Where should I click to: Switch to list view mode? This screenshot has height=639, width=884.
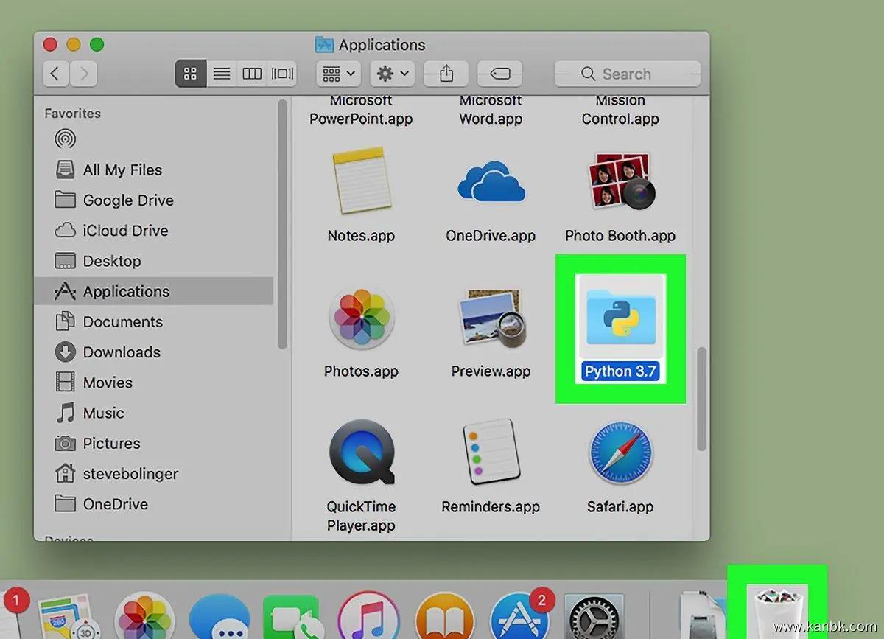coord(221,74)
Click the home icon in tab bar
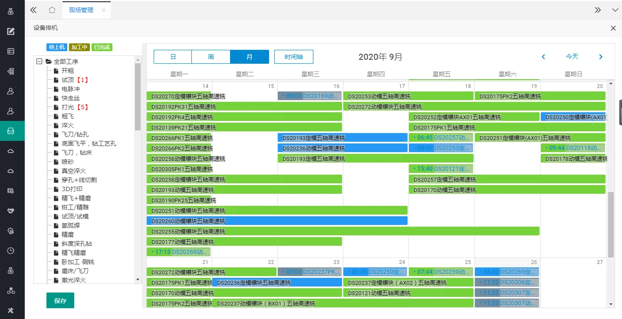This screenshot has height=319, width=622. coord(52,10)
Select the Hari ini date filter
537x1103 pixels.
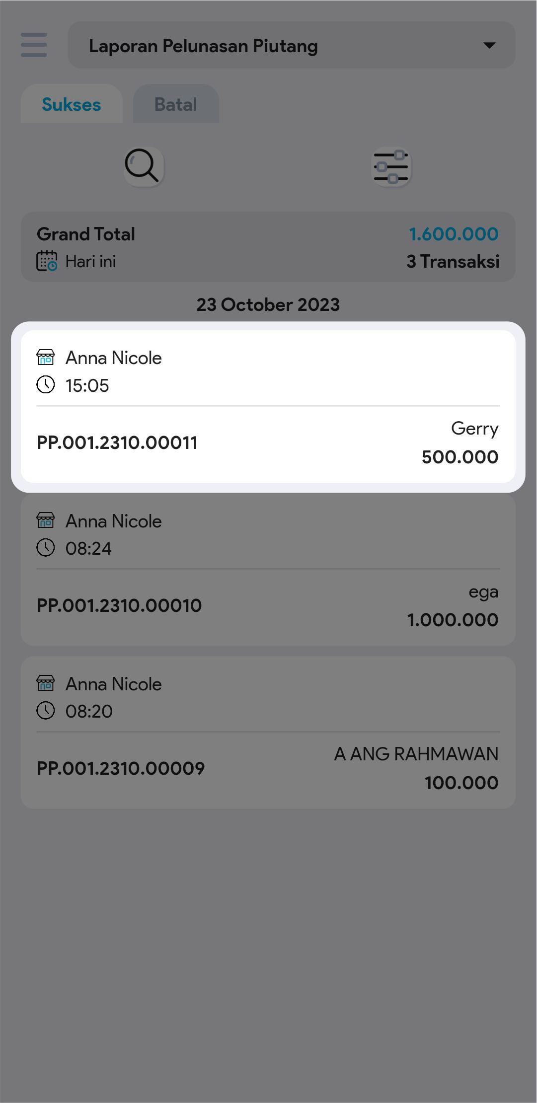(90, 261)
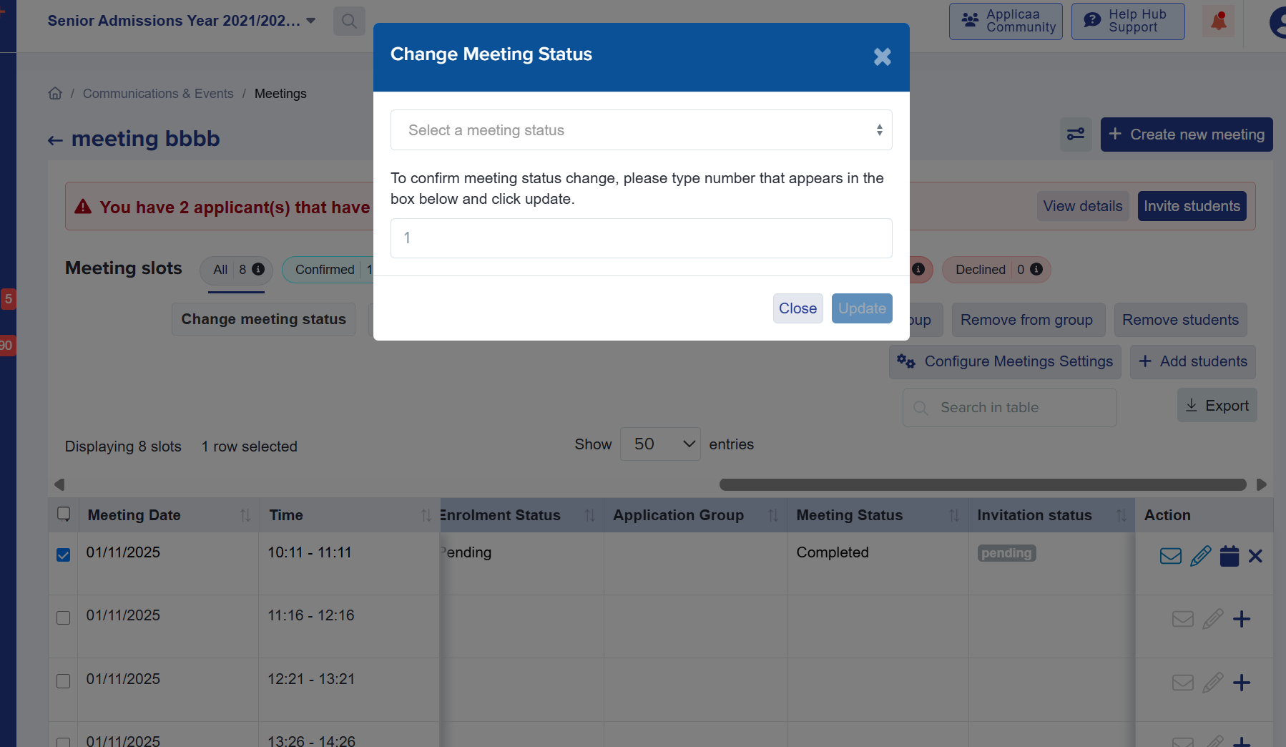This screenshot has width=1286, height=747.
Task: Switch to the Declined slots tab
Action: [996, 270]
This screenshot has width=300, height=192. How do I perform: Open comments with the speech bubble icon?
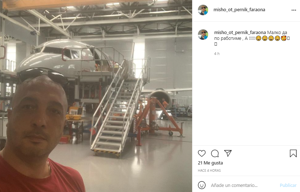(x=215, y=153)
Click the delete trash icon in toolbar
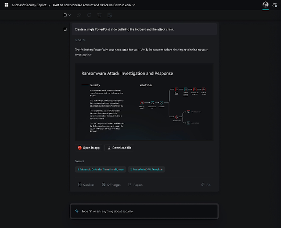The height and width of the screenshot is (228, 281). [x=99, y=15]
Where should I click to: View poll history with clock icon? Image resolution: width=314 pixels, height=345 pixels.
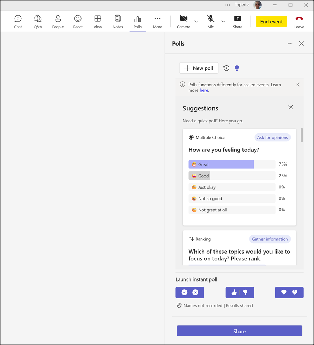(226, 68)
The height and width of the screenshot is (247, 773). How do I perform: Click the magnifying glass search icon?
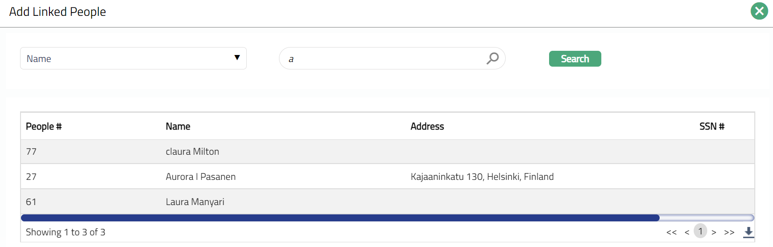[493, 58]
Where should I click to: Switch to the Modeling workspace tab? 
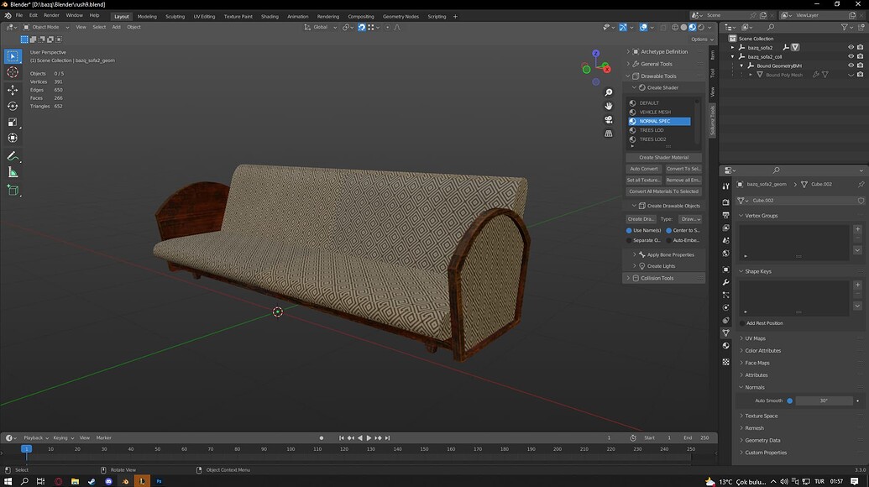point(147,15)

What this task involves |
Write out exactly the lines from the line that contains "The height and width of the screenshot is (247, 773)." through the end of the material, including both ends. No pictures belong in the copy.

Solution |
The height and width of the screenshot is (247, 773). How do I perform: Click the magnifying glass search icon?
[493, 58]
Where should I click to: Switch to the Modeling workspace tab? 
point(147,15)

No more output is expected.